# Laelia lobata



## tomp (May 21, 2022)

The question is how many is too many?


----------



## monocotman (May 22, 2022)

Fantastic show! Too many only happens when you have no more room,
David


----------



## Ozpaph (May 22, 2022)

more, more, more


----------



## abax (May 22, 2022)

Too many is buying when the kitchen is without food.


----------



## Carmella.carey (May 22, 2022)

There's always room for one more... As long as you like it,
LOOKS like you like IT!
Patrick


----------



## DrLeslieEe (May 23, 2022)

Lobata party!

‘Too many’ is when you have more plants than growing space (like me currently back from a shopping trip at Tamiami!).


----------



## Carmella.carey (May 23, 2022)

DrLeslieEe said:


> Lobata party!
> 
> ‘Too many’ is when you have more plants than growing space (like me currently back from a shopping trip at Tamiami!).

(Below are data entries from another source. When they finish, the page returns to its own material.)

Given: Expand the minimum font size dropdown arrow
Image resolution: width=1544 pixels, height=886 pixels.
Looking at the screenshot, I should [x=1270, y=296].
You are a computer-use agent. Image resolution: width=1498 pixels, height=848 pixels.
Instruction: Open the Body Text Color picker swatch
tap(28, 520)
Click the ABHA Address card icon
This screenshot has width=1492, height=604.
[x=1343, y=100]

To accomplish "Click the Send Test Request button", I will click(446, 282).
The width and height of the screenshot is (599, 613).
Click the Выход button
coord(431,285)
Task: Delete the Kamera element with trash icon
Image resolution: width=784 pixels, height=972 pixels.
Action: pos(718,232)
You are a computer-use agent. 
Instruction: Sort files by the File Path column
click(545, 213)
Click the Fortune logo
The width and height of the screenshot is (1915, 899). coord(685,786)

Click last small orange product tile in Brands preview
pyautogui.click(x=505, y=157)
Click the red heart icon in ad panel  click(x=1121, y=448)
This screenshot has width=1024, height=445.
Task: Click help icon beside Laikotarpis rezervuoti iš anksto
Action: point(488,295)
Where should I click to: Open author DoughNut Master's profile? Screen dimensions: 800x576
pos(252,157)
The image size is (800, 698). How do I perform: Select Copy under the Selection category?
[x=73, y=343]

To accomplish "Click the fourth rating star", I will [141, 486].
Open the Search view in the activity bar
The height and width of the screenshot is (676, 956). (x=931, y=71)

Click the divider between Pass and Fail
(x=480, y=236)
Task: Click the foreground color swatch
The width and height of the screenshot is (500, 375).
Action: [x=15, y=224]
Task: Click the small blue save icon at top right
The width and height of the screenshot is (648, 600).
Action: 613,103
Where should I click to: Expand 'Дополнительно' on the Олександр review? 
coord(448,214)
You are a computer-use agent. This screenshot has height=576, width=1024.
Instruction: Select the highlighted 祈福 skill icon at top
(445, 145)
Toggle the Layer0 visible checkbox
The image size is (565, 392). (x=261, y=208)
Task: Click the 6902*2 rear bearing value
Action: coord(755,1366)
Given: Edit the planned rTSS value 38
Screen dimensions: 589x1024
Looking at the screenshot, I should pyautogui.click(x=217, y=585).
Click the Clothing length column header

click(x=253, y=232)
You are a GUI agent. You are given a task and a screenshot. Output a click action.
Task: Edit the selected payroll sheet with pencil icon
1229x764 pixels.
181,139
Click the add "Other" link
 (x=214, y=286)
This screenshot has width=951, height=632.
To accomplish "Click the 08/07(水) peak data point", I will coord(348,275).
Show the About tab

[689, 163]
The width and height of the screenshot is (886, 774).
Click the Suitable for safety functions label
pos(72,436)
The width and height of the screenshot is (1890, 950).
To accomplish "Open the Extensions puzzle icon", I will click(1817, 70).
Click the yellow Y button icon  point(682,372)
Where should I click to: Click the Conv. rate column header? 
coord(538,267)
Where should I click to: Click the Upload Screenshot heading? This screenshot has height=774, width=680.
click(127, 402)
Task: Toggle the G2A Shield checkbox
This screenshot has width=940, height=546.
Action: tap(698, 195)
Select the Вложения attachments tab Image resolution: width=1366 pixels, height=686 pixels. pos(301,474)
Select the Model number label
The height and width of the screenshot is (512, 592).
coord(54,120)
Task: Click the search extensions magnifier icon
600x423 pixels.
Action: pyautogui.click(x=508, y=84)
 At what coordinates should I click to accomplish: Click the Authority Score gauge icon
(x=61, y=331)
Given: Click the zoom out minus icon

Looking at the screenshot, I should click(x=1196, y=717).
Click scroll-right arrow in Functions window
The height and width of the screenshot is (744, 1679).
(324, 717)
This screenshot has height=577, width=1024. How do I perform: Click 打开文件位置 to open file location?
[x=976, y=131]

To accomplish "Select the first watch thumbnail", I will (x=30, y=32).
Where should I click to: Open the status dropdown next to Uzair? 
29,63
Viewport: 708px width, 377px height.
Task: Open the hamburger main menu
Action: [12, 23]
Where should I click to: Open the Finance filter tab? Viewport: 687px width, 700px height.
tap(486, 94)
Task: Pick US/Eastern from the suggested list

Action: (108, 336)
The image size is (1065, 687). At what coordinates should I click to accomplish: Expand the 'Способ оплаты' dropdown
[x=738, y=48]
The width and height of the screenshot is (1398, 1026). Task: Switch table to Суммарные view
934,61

I don't think that's true, if you like what you have and there's more you like and its available to you and you think you can grow it you always make room.
Patrick


----------



## DrLeslieEe (May 23, 2022)

Carmella.carey said:


> I don't think that's true, if you like what you have and there's more you like and its available to you and you think you can grow it you always make room.
> Patrick


Unless your orchid living space is overtaking the kitchen, bathroom and bedroom lol.


----------